Saved entries
● ● ● ●

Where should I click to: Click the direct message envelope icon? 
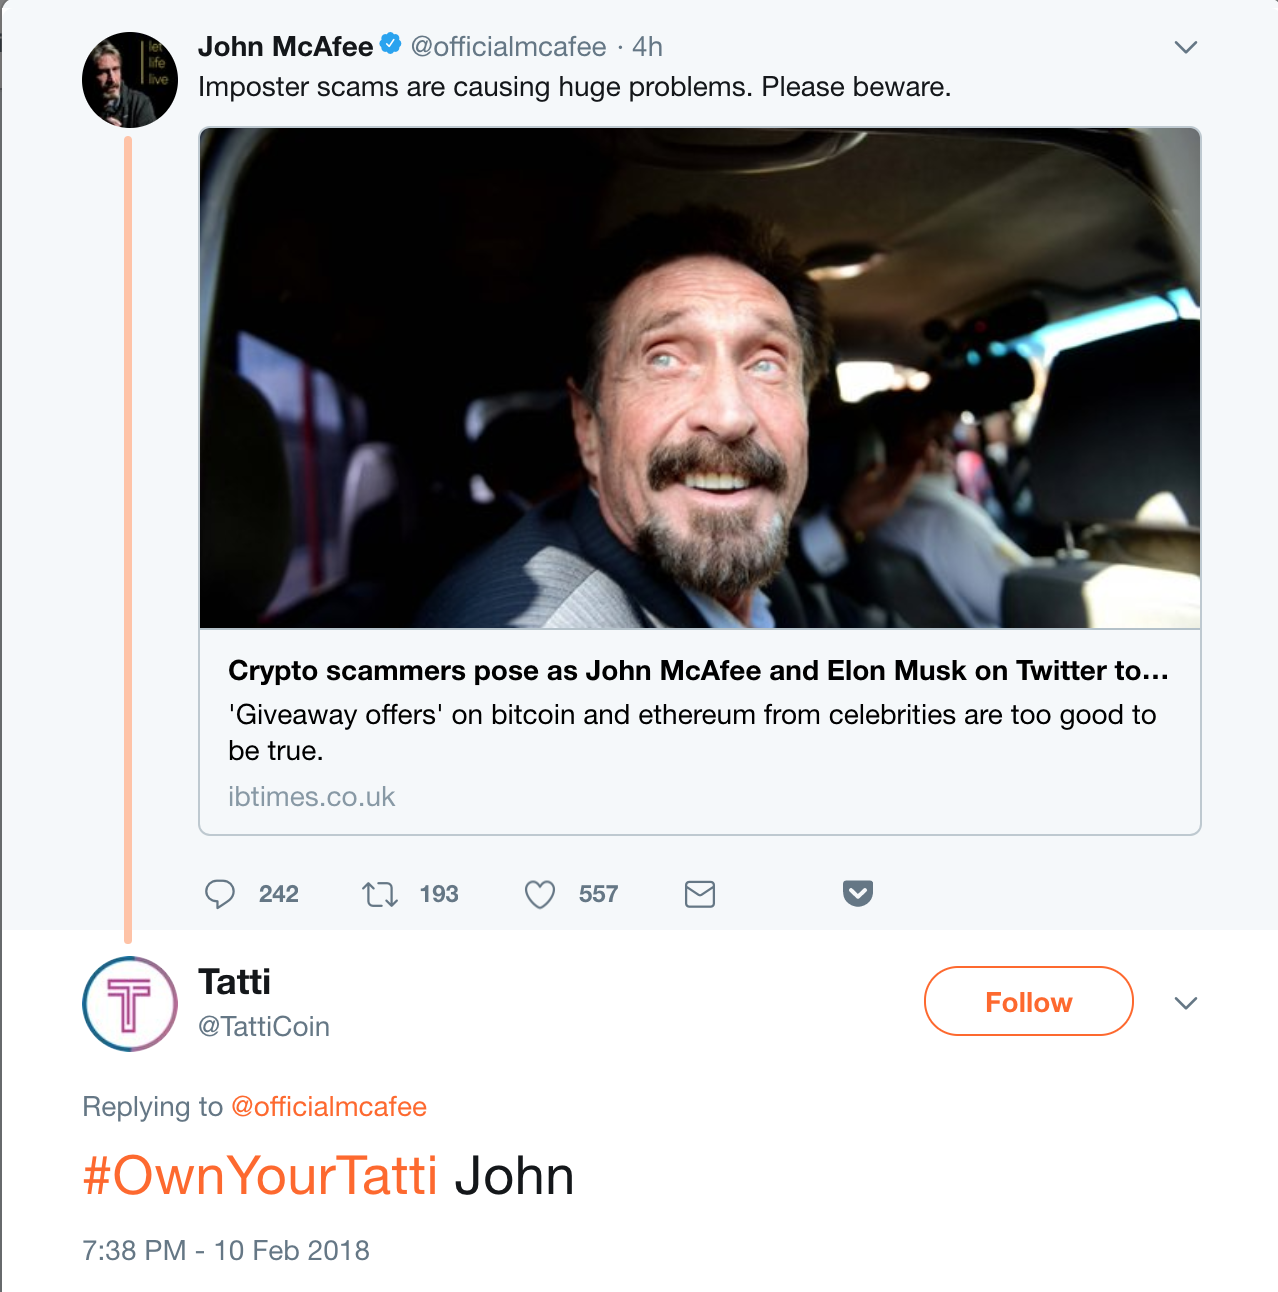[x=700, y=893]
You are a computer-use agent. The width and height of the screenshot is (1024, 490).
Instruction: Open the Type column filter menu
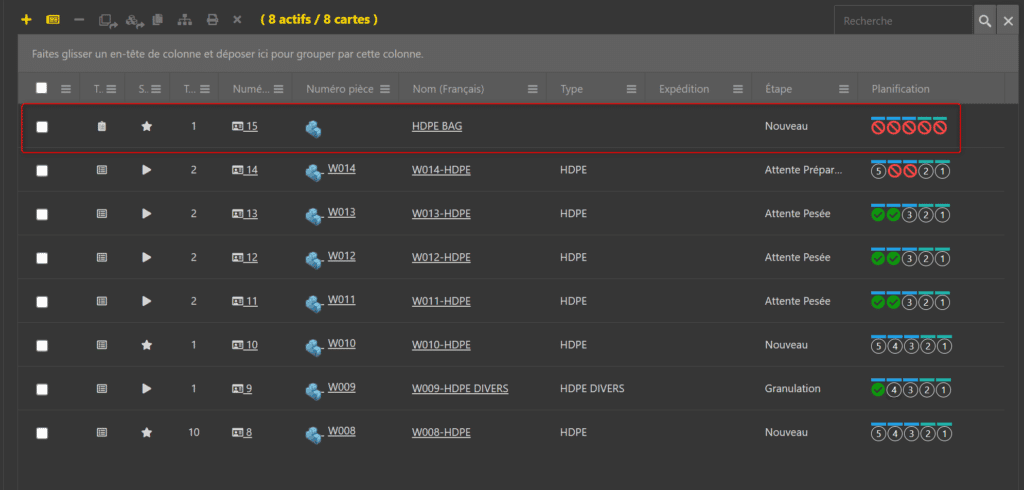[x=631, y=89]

● ● ● ●

_Task instructions_.
Your copy of the data should match it exactly, apart from the images, which are omitted.

_Exercise result_.
Where should I click to: Click the direct message envelope icon? 
[x=700, y=893]
You are a computer-use agent. The width and height of the screenshot is (1024, 490).
Instruction: Open the Type column filter menu
[x=631, y=89]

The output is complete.